▶ _What to do_: Pull out every line below that holds the word "computer".

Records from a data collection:
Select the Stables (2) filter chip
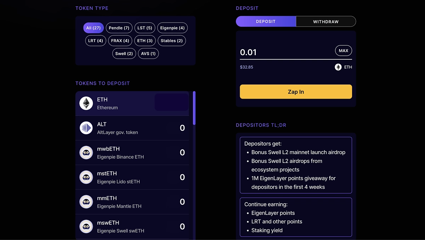Screen dimensions: 425x240 click(x=172, y=41)
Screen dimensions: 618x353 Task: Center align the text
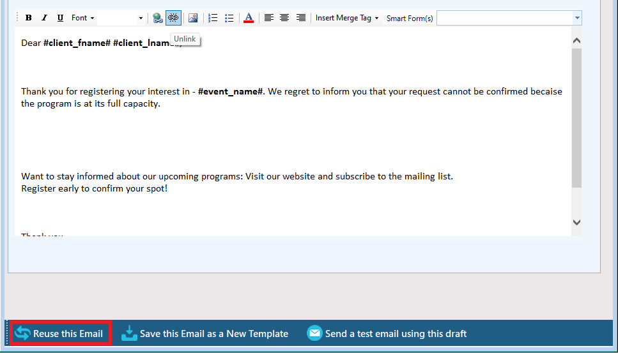pos(284,18)
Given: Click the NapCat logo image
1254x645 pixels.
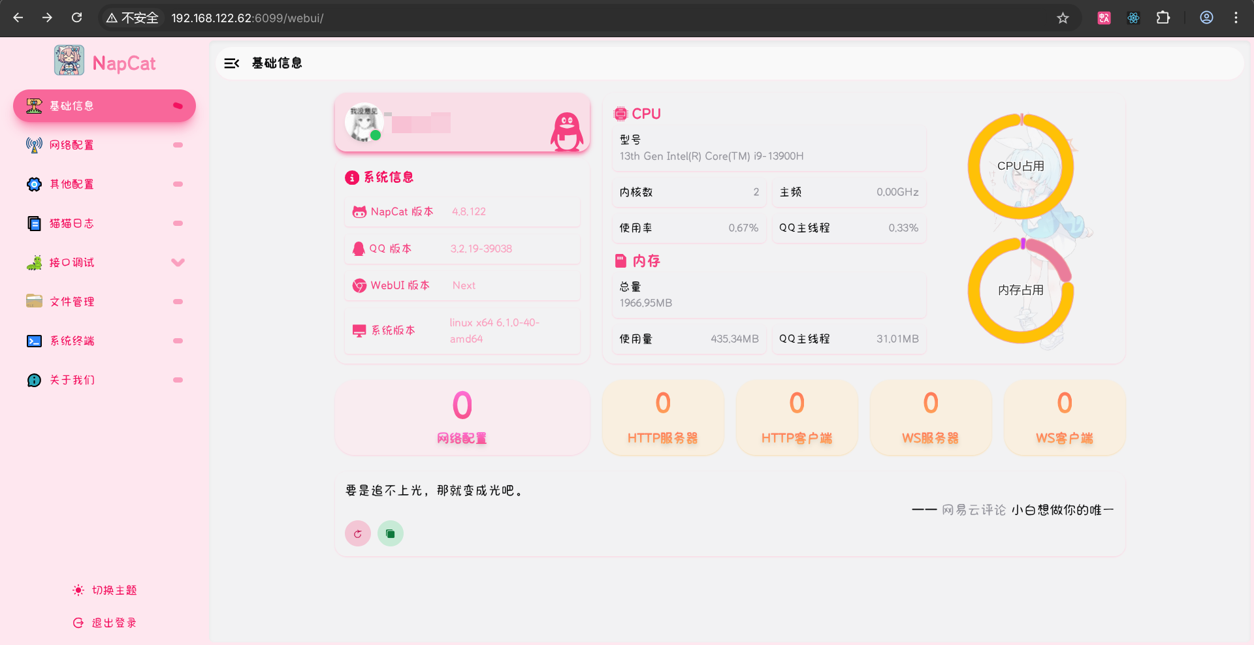Looking at the screenshot, I should [69, 61].
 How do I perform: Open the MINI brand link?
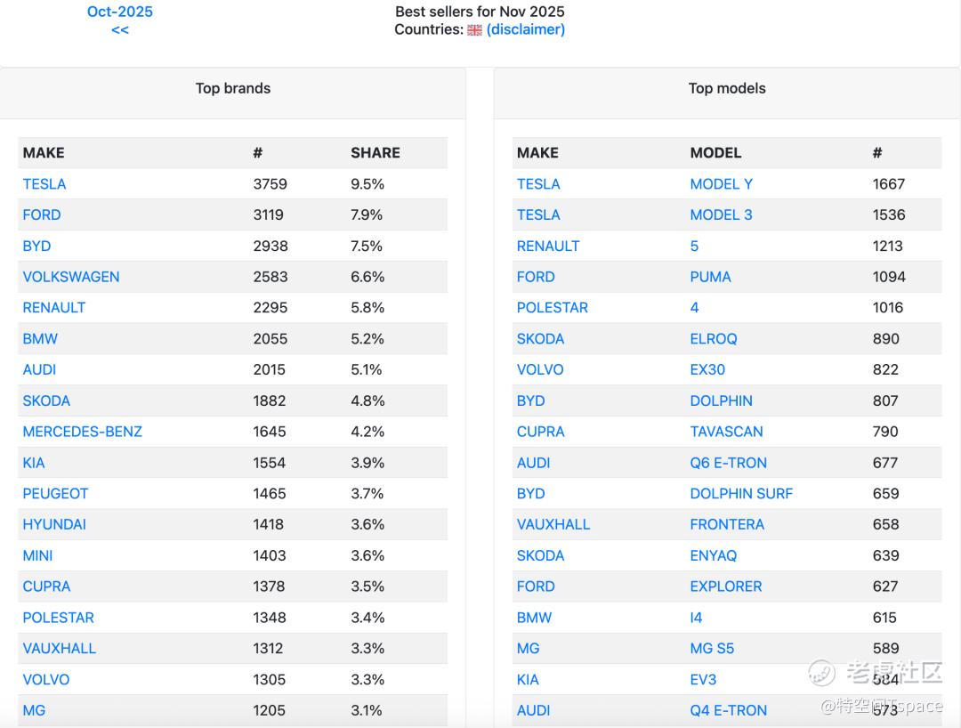37,555
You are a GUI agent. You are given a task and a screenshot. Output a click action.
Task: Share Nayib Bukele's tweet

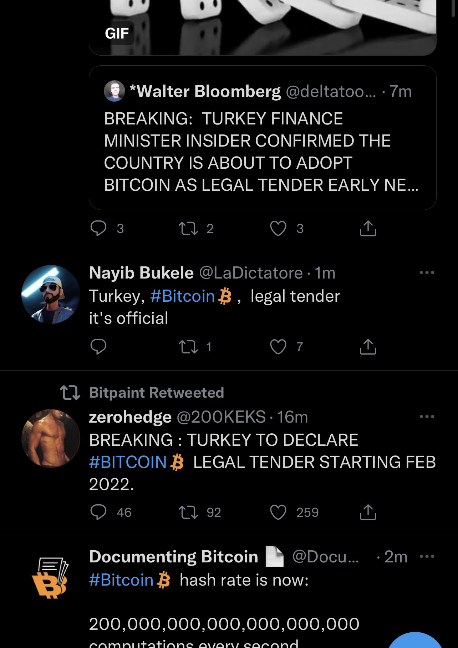point(368,347)
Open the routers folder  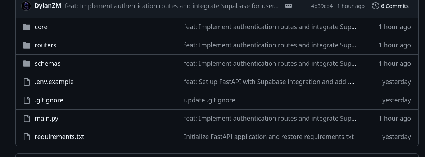coord(45,45)

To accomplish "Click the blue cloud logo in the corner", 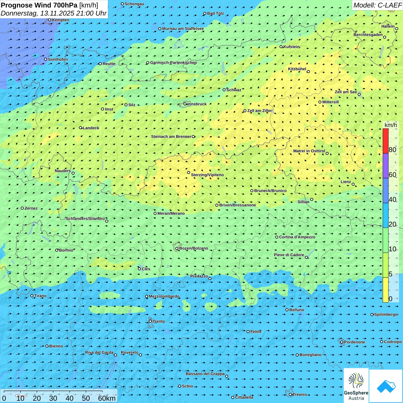I will point(386,386).
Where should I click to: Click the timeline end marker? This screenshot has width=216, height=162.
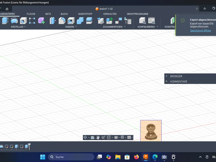tap(29, 146)
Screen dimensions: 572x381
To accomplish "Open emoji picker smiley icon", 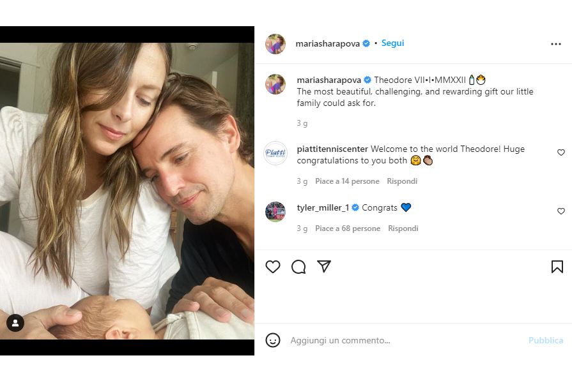I will coord(273,340).
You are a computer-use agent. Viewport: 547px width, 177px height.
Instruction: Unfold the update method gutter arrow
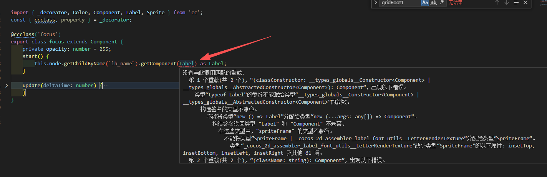click(7, 85)
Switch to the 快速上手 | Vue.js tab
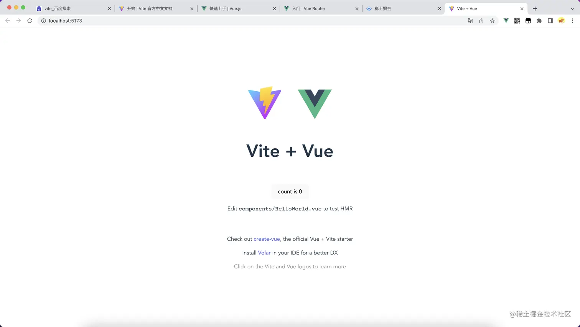580x327 pixels. [239, 8]
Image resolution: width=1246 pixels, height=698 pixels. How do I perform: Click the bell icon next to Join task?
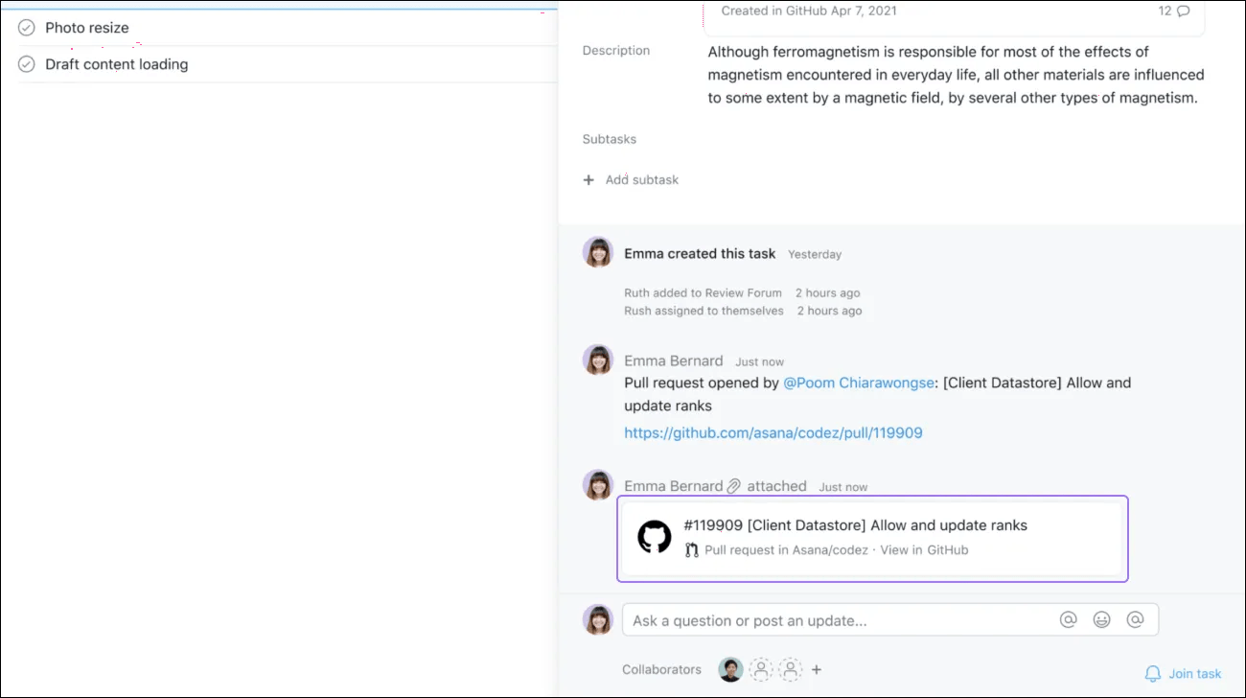pos(1154,673)
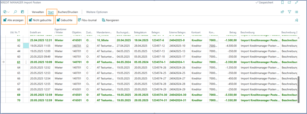Open page in new window icon

click(289, 3)
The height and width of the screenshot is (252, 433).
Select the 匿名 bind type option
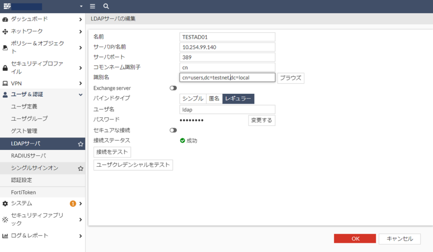pyautogui.click(x=214, y=99)
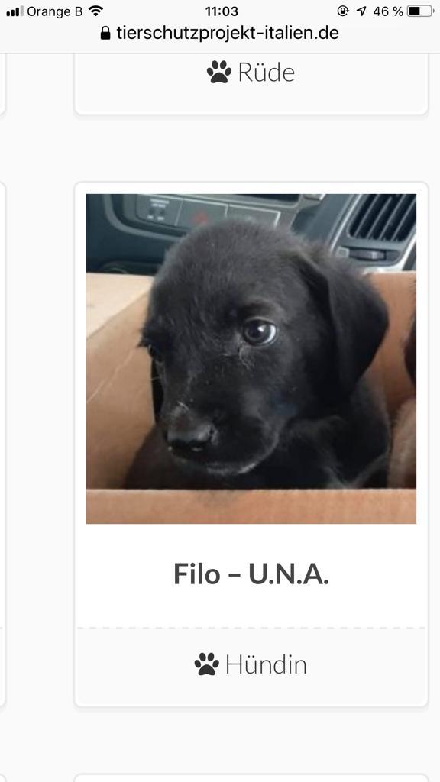Open the black puppy photo of Filo
Image resolution: width=440 pixels, height=782 pixels.
pos(251,359)
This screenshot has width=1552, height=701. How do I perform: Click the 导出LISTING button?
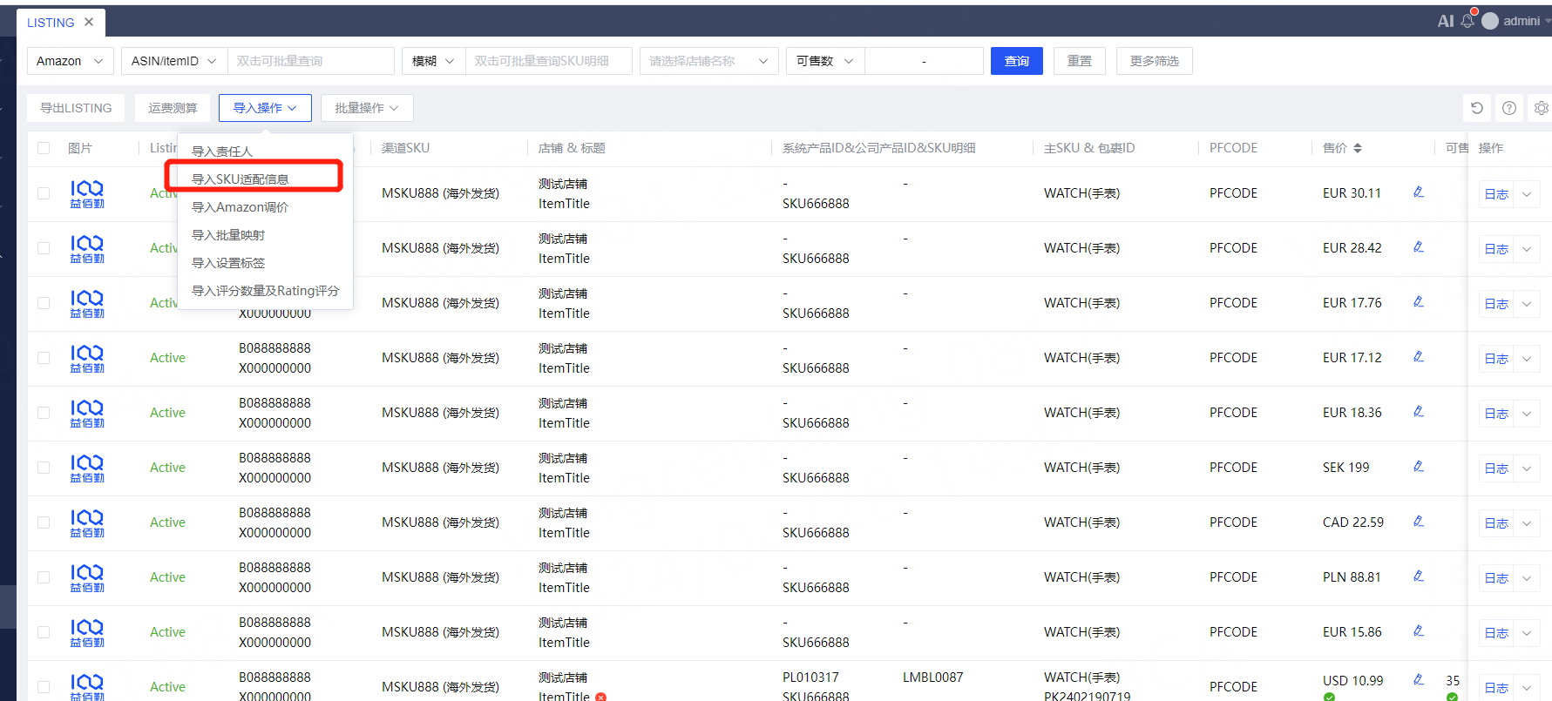[x=76, y=108]
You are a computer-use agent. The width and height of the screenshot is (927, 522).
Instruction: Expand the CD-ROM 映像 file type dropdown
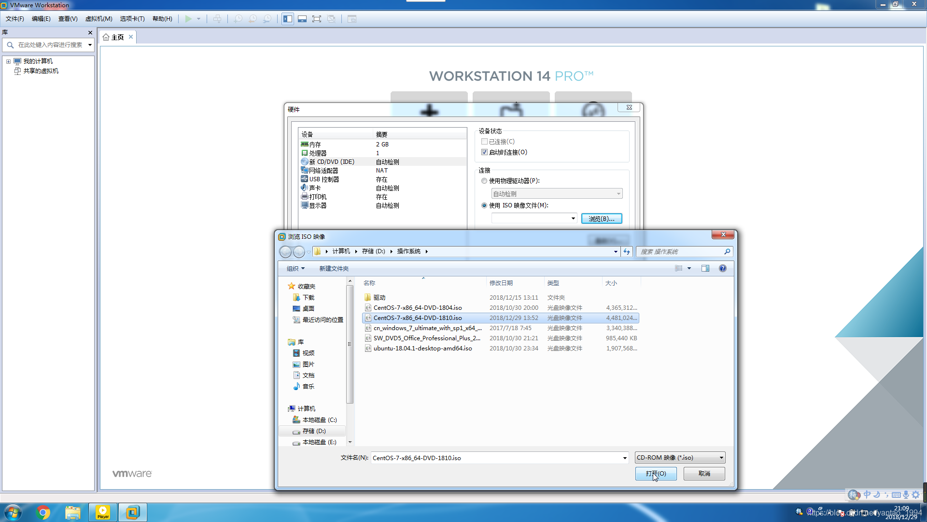[719, 457]
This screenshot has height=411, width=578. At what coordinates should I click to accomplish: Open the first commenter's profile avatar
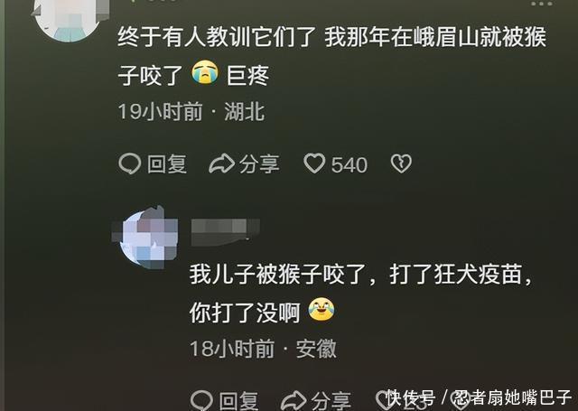click(70, 18)
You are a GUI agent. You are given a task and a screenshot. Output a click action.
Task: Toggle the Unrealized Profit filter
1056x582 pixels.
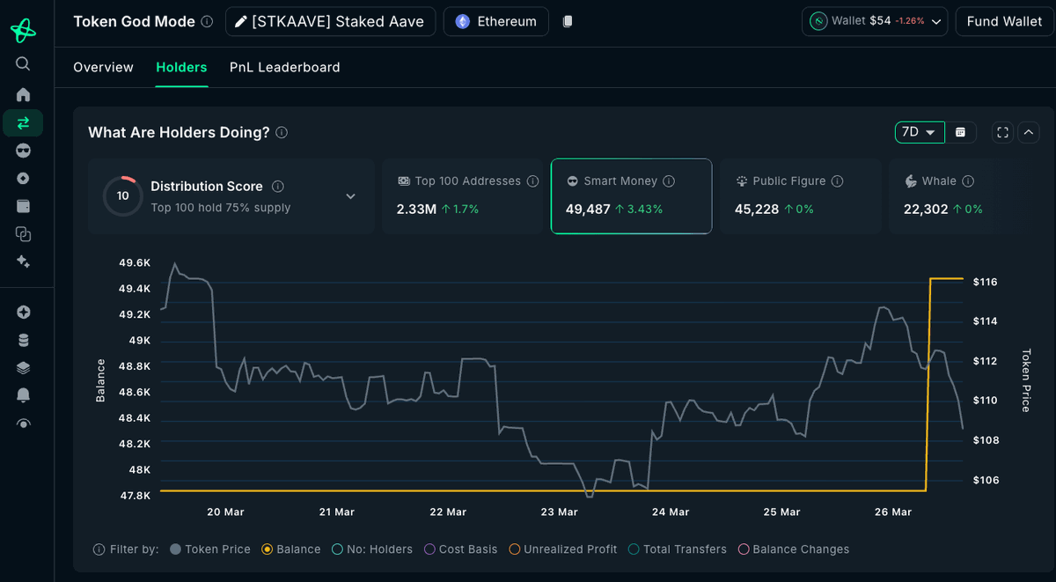click(x=515, y=549)
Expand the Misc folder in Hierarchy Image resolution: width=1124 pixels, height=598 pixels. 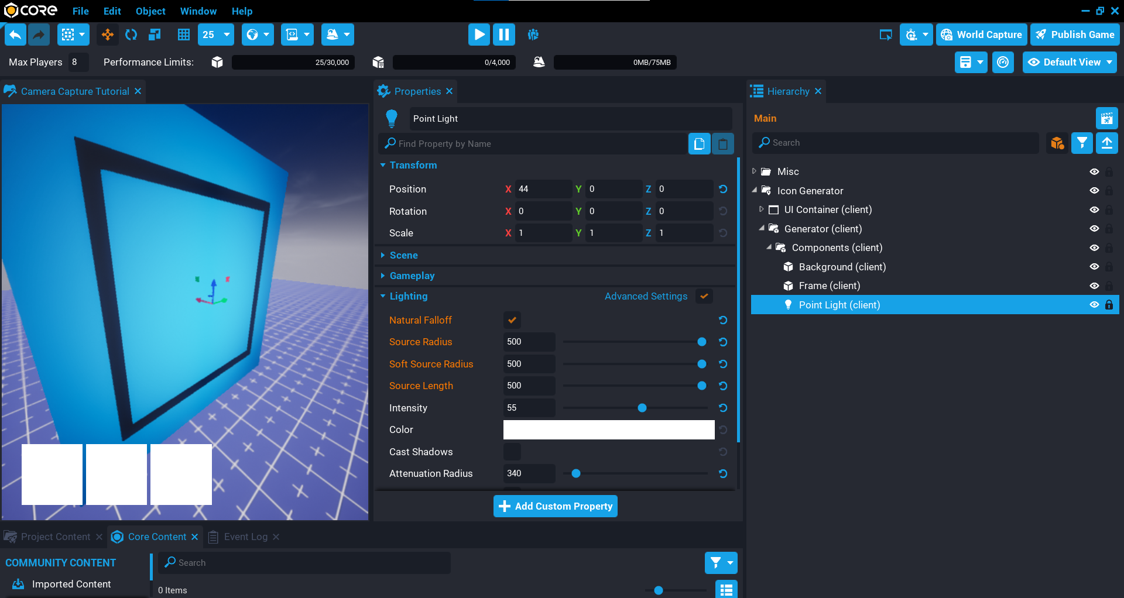pos(754,171)
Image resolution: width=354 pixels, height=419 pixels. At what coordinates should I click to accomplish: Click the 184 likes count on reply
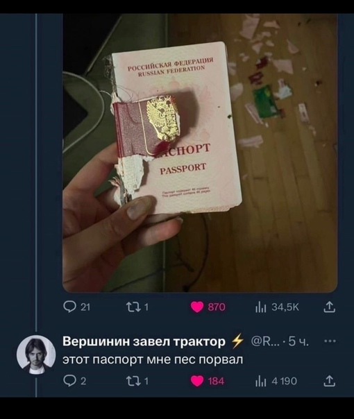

▶ _Result of this task_:
You are a computer-use agent. Viewport: 547px width, 177px height.
You are a computer-use agent. The width and height of the screenshot is (927, 522).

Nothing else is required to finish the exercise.